Benefit fraud that we all have to pay for

01 January 2000
Benefit fraud that we all have to pay for

Most of us think we pay too much in taxes. I don't. I like to think my money is being spent by the Government to help the less well-off. But I do object when the Government turns a blind eye to wholesale benefits fraud.

Equally pernicious and costly is the way the benefits system is designed to encourage people to stay out of work.

Last November, when I opened my Indian restaurant, Café Spice, my eyes widened as I discovered how such practices are costing us billions.

When interviewing people for various positions at Café Spice, I unearthed a fraud that is being perpetrated in a high number of Indian/Bangladeshi restaurants around the UK.

Cash payments

Time and again we heard the same story as we interviewed staff. They all wanted to know how much money they would get "in hand". In other words, they insisted on being paid cash, because that was how their previous employers had paid them.

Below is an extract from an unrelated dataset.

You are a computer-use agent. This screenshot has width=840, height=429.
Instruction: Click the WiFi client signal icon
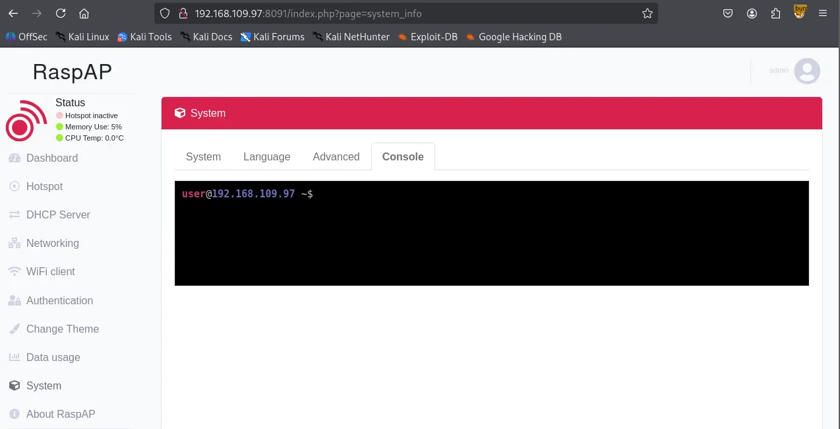click(x=15, y=272)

Almost without exception, they shamelessly refused employment unless a maximum of £110 was put through the books (the rest paid in cash), so that they could continue to claim benefits.

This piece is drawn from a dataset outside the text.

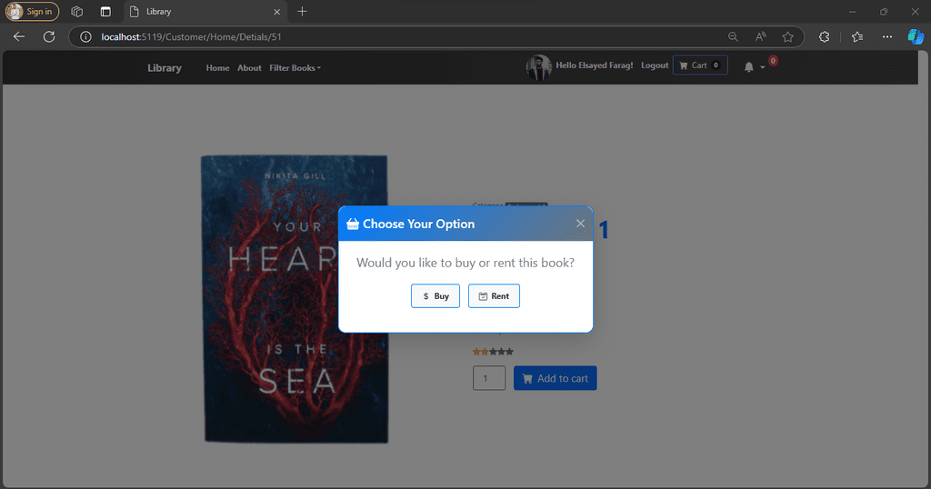Viewport: 931px width, 489px height.
Task: Add page to favorites star icon
Action: (787, 36)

This demand was so common that the only conclusion to be drawn is that this fraud is widespread.

Restaurateurs in this sector who want to stay legal and compete for the best must, as a consequence, pay enormous and almost uneconomic gross rates of pay to staff.

Then I chanced across a benefits system that encourages people to stay unemployed.

I sought to employ an ex-Smollensky manager at Café Spice. He is a family man, with a mortgage and large debts.

He seemed to be sorely in need of money, work and some self respect - or so I thought.

Wanting to help

I wasn't certain that he was right for Café Spice, but I wanted to help him. Because of my uncertainty, I offered him a two-month contract as a duty manager at £18,000pa, renewable if things worked out. I thought he would jump at the chance. But he didn't. And here's why.

He received £105 net Income Support from the Department of Social Security (DSS), equivalent to about £6,500pa gross. The DSS also paid his mortgage interest of about £600 per month. He claimed that if he took my temporary job, he could soon find himself in worse circumstances than if he stayed out of work.

By taking my job, his income support would cease immediately and so too would the mortgage interest payments. If after two months I decided not to renew his contract, he would have to wait a full four months before his DSS support would be reinstated.

He simply could not take the risk of making his family worse off if things didn't work out. In short, he was snookered. And so too are we tax payers under this absurd system that pays people to stay at home without self-respect and purpose.

Beating the problem

I then came up with a way round his problem. Why not work for me for nothing for two months in return for a promissory note which he could claim from me at some indeterminate point in the future - say, after he got more permanent employment?

This may not have been legal, but before I could check it out he said my idea wouldn't work.

He was prohibited from accepting unpaid work because, having been unemployed for more than a year, the system obliged him to attend utterly useless and irrelevant training courses at short notice. If he failed to attend, he would lose benefits.

It appears that the social security benefits system is geared to allow people to keep their heads just above water, but prevents them from reaching for a life-line should one appear. Crazy or what?

Government ministers, please do something about this situation - and quickly. Those of us who like paying tax to help society don't like to see our money being squandered in this manner.